Written request 1: Copy the rows word for word, from the line with "Where should I" through the end of the rows, both ends included. Leave the pictures out of your copy.

--- START Source ---

# Alexanders built boats



## donald mckay (Dec 12, 2006)

Alexanders of Wick built the following boats I have some detail of what happened to them but can anyone help fill in the blanks
Venus WK33 built for MacKay of Dunbeath then sold to Stromness 1959 then??
Fisher Boy WK150 built 1932 for Bremners Wick lost at Thurso 1949 
Girl Mina WK172 built 1932 for Stewarts Wick sold to Sanday broken up recently
Pentland Swell Wk353 built 1948 for Thurso Fishselling Co became Mayflower FR210 in Fraserburgh then???
Royal Burgh WK561 built 1949 for William Shearer sold to MacDuff then back to Lybster as Deveronside WK176 then on to Ullapool then??
Good Hope WK209 built 1948 for Donn Latheronwheel sold to Fleetwood now lying derelict near Fleetwood
Fisher Boy WK 150 built 1952 for Bremners Wick lost Brims Ness 1953
Two Boys WK 151 built 1947 for Plowman Wick went to Thurso then Ireland in 1960 then??
Enterprise WK229 built for J Rosie Keiss sunk off Noss Head 1975
Ocean Swell WK23 built for Bain Wick sold to Lossiemouth as Osprey INS 142 then??
Golden Dawn W173 built for Adamson Wick sold to Ireland then??
Golden Chance WK 22 for Gilbert Reid Thurso sold to Maryport broken up recently
Many thanks
Donald McKay


----------



## wully farquhar (Aug 4, 2005)

*Alexanders boats*

Donald,
The Ocean Swell later Osprey was bought by a chap James Meehew,the same fellow that had the Prolific that was in Thurso(Denny Simpson was skipper)and went down the south east coast of England as a house boat,Burnham on Crouch comes to mind.(Thumb)


----------



## john webster (Feb 3, 2006)

Donald, 
After her time in Sanday, "Girl Mina" went to Stromness and worked as a diving tender in Scapa Flow, broken up last year , or year before.


----------

--- END Source ---

Written request 2:
Answer these questions about the thread on Alexanders-built boats:
(a) Where was Venus WK33 sold to in 1959?
(b) Who bought Ocean Swell after she became Osprey?
(c) What work did Girl Mina do in Scapa Flow?

--- START Items ---

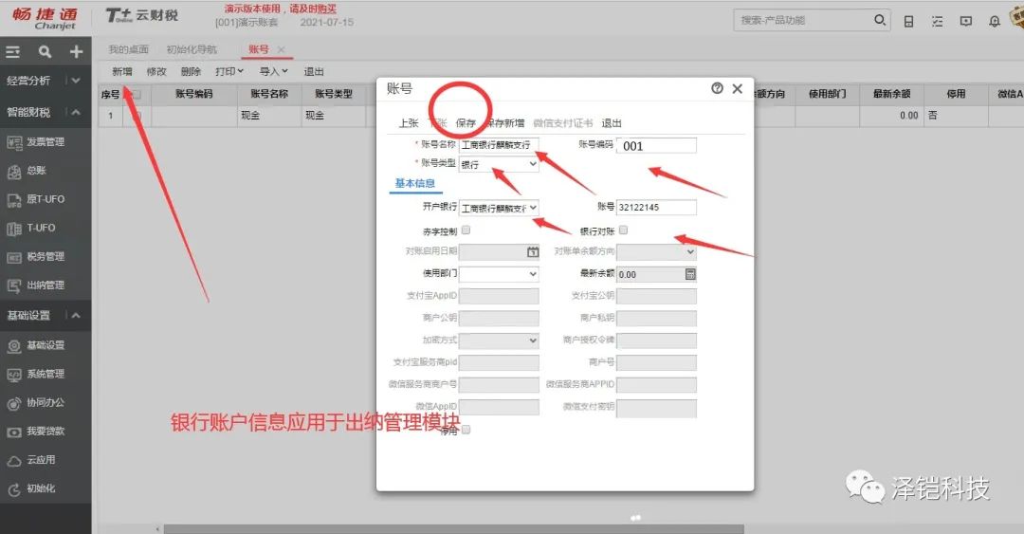Enable the 赤字控制 checkbox
Image resolution: width=1024 pixels, height=534 pixels.
(x=466, y=230)
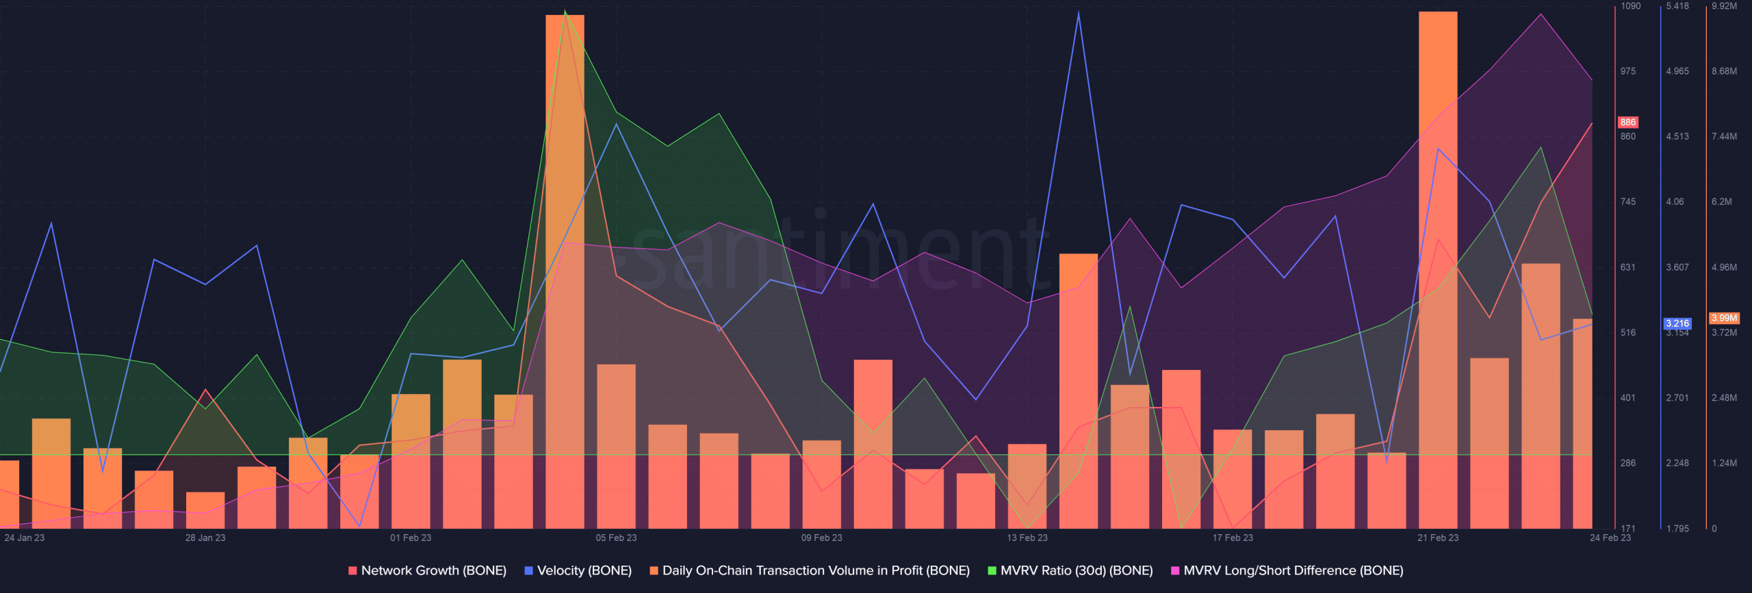This screenshot has height=593, width=1752.
Task: Toggle MVRV Long/Short Difference (BONE) legend text
Action: 1293,570
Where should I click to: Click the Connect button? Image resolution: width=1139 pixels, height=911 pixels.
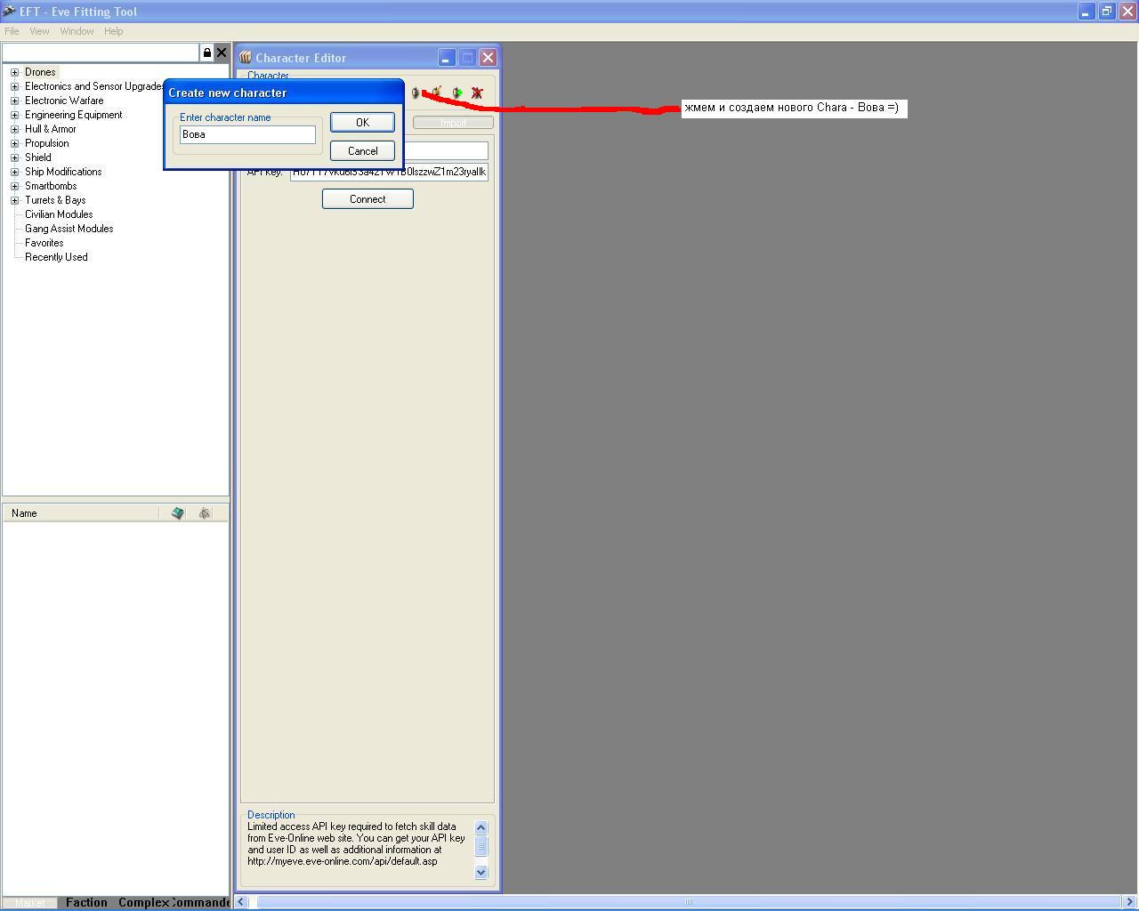coord(368,199)
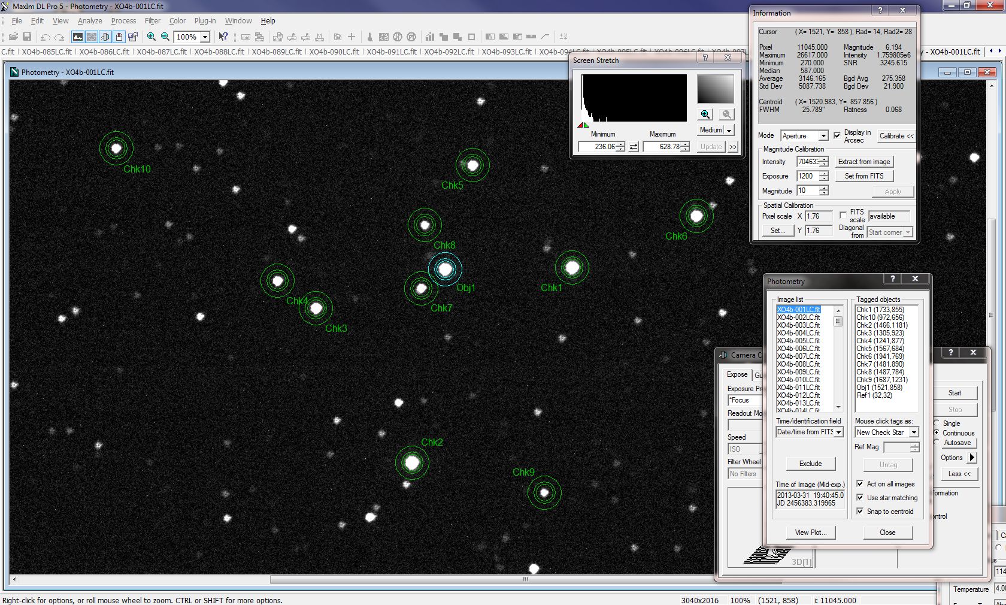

--- END Items ---

Written answer 1:
Where should I click to: Click the Connect button? Image resolution: width=1139 pixels, height=911 pixels.
coord(368,199)

Written answer 2:
(a) Stromness
(b) James Meehew
(c) She worked as a diving tender.